Provided material Start Marker
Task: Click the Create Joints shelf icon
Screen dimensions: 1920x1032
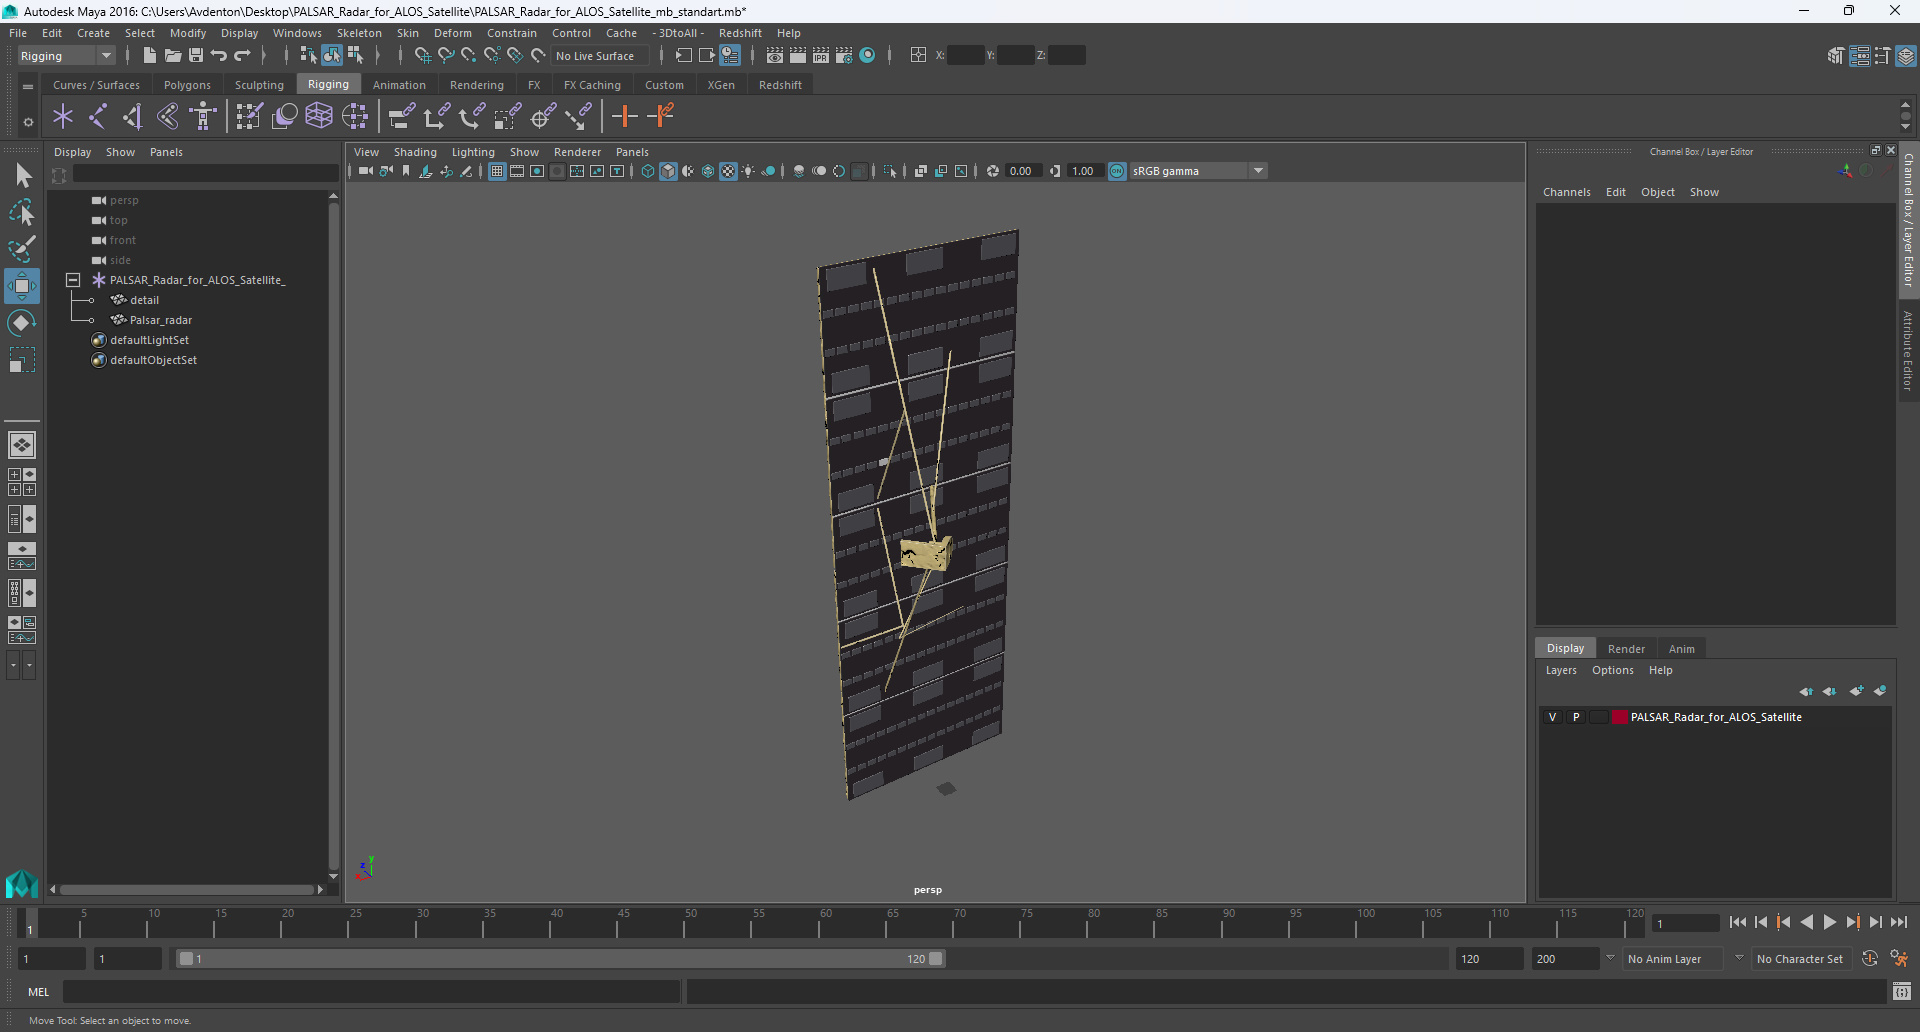Action: [x=97, y=117]
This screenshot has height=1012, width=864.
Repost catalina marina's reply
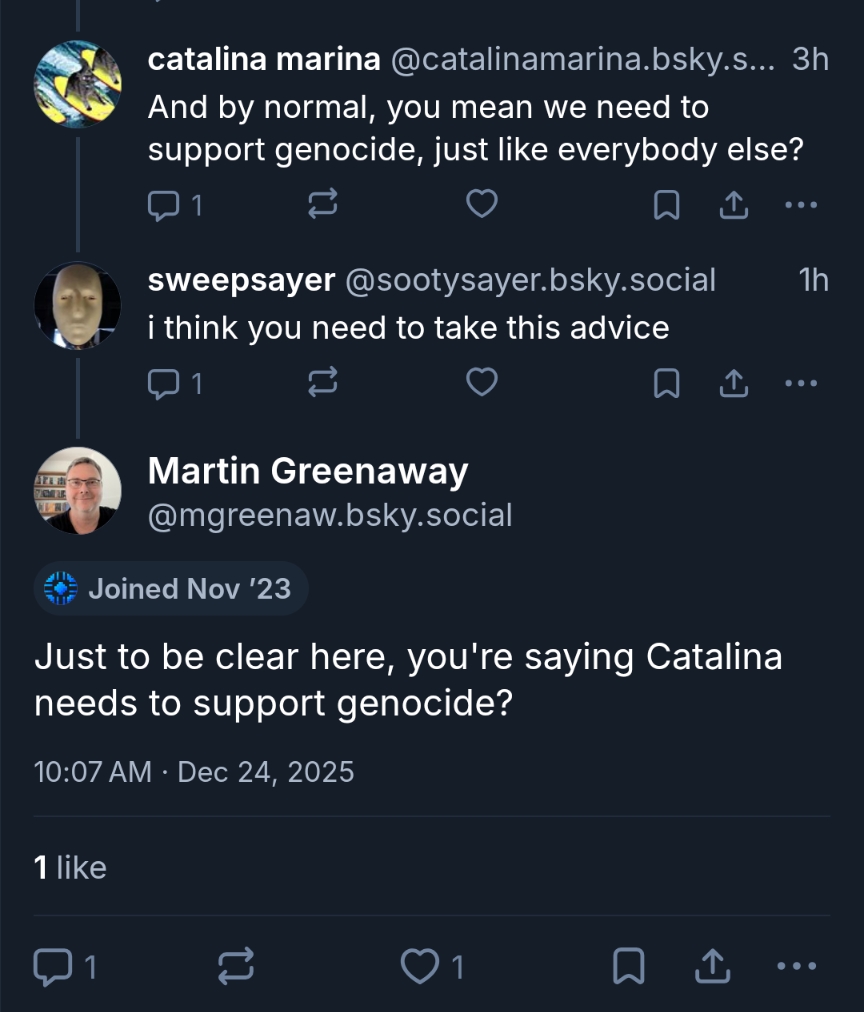(322, 205)
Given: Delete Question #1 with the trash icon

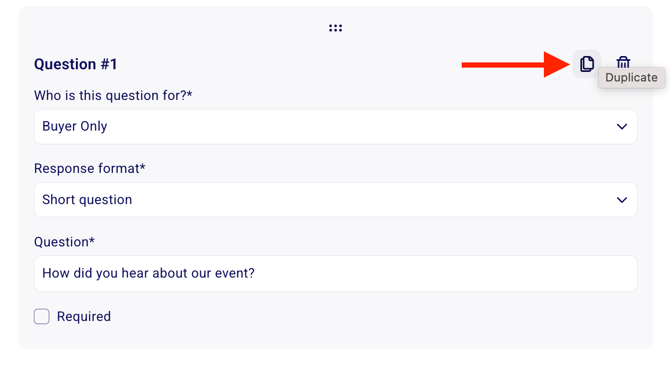Looking at the screenshot, I should pos(623,62).
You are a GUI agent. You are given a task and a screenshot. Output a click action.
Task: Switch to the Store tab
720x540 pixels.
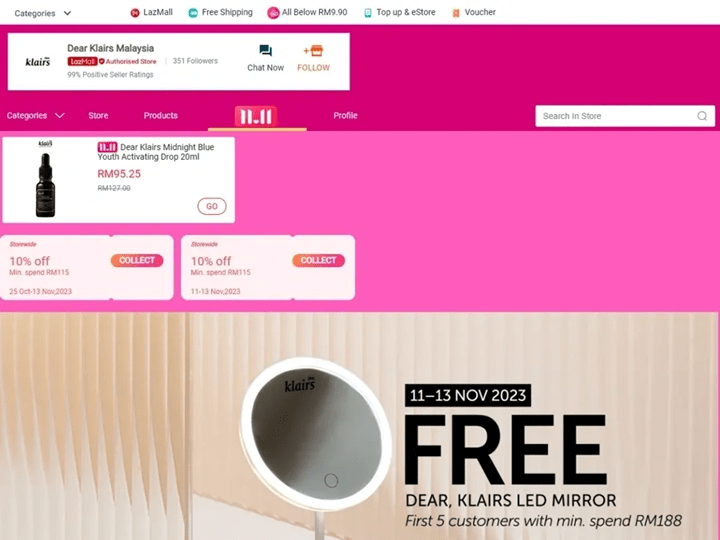[98, 115]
Provided material End Marker
Give the data again exactly as it stands, apart from the pictures.

**Exercise result**
Task: Click the Create Joints shelf icon
Screen dimensions: 1920x1032
Action: [x=97, y=117]
This screenshot has height=1012, width=864.
Repost catalina marina's reply
(322, 205)
Given: Delete Question #1 with the trash icon

Looking at the screenshot, I should pos(623,62).
You are a GUI agent. You are given a task and a screenshot. Output a click action.
Task: Switch to the Store tab
720x540 pixels.
[98, 115]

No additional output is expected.